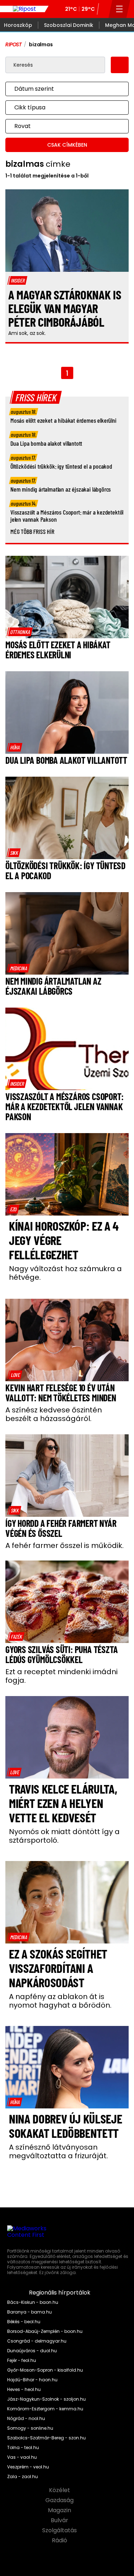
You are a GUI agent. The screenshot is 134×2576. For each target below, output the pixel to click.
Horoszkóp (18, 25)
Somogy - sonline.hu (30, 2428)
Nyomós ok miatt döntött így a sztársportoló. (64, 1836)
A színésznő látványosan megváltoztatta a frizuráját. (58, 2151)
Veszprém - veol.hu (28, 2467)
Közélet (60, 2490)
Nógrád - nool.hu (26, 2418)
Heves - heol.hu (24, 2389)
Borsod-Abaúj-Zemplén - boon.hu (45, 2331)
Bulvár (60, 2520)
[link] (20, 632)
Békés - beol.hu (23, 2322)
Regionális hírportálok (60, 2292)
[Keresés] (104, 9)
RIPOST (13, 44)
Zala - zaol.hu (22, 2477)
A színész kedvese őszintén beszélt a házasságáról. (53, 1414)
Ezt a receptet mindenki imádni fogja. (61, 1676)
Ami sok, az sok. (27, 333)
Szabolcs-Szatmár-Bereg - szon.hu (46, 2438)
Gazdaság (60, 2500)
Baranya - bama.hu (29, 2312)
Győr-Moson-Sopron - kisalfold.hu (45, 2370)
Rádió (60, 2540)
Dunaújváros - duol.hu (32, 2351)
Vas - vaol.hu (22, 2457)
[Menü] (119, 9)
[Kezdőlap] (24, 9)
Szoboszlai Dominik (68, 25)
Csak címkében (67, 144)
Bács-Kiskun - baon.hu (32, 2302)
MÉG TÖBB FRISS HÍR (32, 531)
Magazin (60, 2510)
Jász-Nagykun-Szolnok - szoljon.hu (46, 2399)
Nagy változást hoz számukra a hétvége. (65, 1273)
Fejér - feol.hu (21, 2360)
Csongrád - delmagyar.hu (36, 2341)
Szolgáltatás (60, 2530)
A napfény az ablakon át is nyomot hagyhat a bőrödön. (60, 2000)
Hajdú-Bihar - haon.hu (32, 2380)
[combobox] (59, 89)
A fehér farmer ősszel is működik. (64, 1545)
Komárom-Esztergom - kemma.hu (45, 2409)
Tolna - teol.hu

◇ ◇ ◇ ◇

§ What the task asks
Working from the data above, extract solely the lines from the one containing "Veszprém - veol.hu (28, 2467)" through the one containing "A színész kedvese", exactly as they appear, both included.

§ Exercise output
Veszprém - veol.hu (28, 2467)
Közélet (60, 2490)
Nógrád - nool.hu (26, 2418)
Heves - heol.hu (24, 2389)
Borsod-Abaúj-Zemplén - boon.hu (45, 2331)
Bulvár (60, 2520)
[link] (20, 632)
Békés - beol.hu (23, 2322)
Regionális hírportálok (60, 2292)
[Keresés] (104, 9)
RIPOST (13, 44)
Zala - zaol.hu (22, 2477)
A színész kedvese őszintén beszélt a házasságáról. (53, 1414)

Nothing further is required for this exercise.